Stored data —
______________________________

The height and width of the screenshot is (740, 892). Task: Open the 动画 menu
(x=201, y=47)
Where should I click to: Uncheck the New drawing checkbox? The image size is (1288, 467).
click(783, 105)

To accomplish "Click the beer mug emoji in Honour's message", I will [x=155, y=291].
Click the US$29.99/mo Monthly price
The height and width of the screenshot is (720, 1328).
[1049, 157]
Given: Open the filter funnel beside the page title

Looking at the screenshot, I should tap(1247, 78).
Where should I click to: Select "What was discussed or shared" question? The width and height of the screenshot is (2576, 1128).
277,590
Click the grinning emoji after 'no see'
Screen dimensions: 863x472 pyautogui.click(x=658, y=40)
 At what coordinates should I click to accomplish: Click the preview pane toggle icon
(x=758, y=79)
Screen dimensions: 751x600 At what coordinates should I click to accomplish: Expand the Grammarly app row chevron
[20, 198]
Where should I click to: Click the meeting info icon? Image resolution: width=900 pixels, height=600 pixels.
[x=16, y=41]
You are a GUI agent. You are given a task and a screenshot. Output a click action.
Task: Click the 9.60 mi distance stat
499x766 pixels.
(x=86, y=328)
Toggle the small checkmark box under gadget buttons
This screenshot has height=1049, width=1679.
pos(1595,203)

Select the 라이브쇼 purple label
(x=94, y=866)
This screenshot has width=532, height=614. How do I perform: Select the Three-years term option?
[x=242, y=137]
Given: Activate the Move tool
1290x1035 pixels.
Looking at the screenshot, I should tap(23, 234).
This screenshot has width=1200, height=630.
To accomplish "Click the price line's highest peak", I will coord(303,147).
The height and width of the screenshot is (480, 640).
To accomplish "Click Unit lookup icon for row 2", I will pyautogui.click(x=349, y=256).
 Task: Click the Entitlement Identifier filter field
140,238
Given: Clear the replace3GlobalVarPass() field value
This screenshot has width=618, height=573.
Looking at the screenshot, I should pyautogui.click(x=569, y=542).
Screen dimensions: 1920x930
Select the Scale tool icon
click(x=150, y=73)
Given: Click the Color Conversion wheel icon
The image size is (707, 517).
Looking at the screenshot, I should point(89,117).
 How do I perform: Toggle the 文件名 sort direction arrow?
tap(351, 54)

______________________________

The problem —
For each entry above, please make an exact copy.

Answer to this task —
The height and width of the screenshot is (740, 892). Task: Open the 动画 menu
(x=201, y=47)
Where should I click to: Uncheck the New drawing checkbox? The image size is (1288, 467).
click(783, 105)

To accomplish "Click the beer mug emoji in Honour's message", I will [x=155, y=291].
Click the US$29.99/mo Monthly price
The height and width of the screenshot is (720, 1328).
[1049, 157]
Given: Open the filter funnel beside the page title

Looking at the screenshot, I should tap(1247, 78).
Where should I click to: Select "What was discussed or shared" question? The width and height of the screenshot is (2576, 1128).
277,590
Click the grinning emoji after 'no see'
Screen dimensions: 863x472 pyautogui.click(x=658, y=40)
 At what coordinates should I click to accomplish: Click the preview pane toggle icon
(x=758, y=79)
Screen dimensions: 751x600 At what coordinates should I click to accomplish: Expand the Grammarly app row chevron
[20, 198]
Where should I click to: Click the meeting info icon? Image resolution: width=900 pixels, height=600 pixels.
[x=16, y=41]
You are a GUI agent. You are given a task and a screenshot. Output a click action.
Task: Click the 9.60 mi distance stat
499x766 pixels.
(x=86, y=328)
Toggle the small checkmark box under gadget buttons
This screenshot has height=1049, width=1679.
pos(1595,203)

Select the 라이브쇼 purple label
(x=94, y=866)
This screenshot has width=532, height=614. How do I perform: Select the Three-years term option?
[x=242, y=137]
Given: Activate the Move tool
1290x1035 pixels.
Looking at the screenshot, I should tap(23, 234).
This screenshot has width=1200, height=630.
To accomplish "Click the price line's highest peak", I will coord(303,147).
The height and width of the screenshot is (480, 640).
To accomplish "Click Unit lookup icon for row 2", I will pyautogui.click(x=349, y=256).
 Task: Click the Entitlement Identifier filter field
140,238
Given: Clear the replace3GlobalVarPass() field value
This screenshot has width=618, height=573.
Looking at the screenshot, I should pyautogui.click(x=569, y=542).
Screen dimensions: 1920x930
Select the Scale tool icon
click(x=150, y=73)
Given: Click the Color Conversion wheel icon
The image size is (707, 517).
Looking at the screenshot, I should point(89,117).
 How do I perform: Toggle the 文件名 sort direction arrow?
tap(351, 54)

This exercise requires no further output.